The only reason keto substitutes aren’t generally a part of my life is that they rarely seem to come all that close to the taste I’m missing. I have yet to find a keto “bread” recipe that doesn’t taste like fried eggs, for example, and that is not a taste I enjoy.

However, I do find it possible to enjoy certain keto recipes for exactly what they are. Take Fathead pizza crust: it doesn’t taste very much like a real bread crust, but it’s tasty on its own terms, so I like it. I wouldn’t call it a cheat. There are also a couple of sugar-free cheesecake recipes on these forums which I have enjoyed making and eating. Since those reicpes don’t make me fat or ruin my metabolism, I don’t call them cheats, either.

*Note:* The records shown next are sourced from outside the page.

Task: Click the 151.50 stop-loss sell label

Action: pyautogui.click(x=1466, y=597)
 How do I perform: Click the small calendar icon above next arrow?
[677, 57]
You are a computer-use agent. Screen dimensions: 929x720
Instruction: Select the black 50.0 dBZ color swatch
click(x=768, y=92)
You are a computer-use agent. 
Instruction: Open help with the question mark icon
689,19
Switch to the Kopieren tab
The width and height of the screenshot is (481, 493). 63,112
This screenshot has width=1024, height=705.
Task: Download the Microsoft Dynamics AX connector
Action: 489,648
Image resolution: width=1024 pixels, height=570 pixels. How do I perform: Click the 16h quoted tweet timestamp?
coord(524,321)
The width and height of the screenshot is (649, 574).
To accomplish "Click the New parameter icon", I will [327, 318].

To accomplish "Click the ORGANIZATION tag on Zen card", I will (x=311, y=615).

Zucchini noodles and cauliflower rice, while okay, just don’t excite my taste buds, yet I’d hardly call them a cheat for the people who do enjoy them.

As for the rest of the food I eat, there is enough tasty real food out there, that I haven’t suffered from lack of interesting food to eat. :bacon: and :egg::egg: FTW!


(Dee) #77

… I use artificial sweeteners with no problem. But I have also found that although keto I too was eating too many calories/fat when I hit my stall. Sometimes you really do have to keep track of calories/macros to know what’s going on.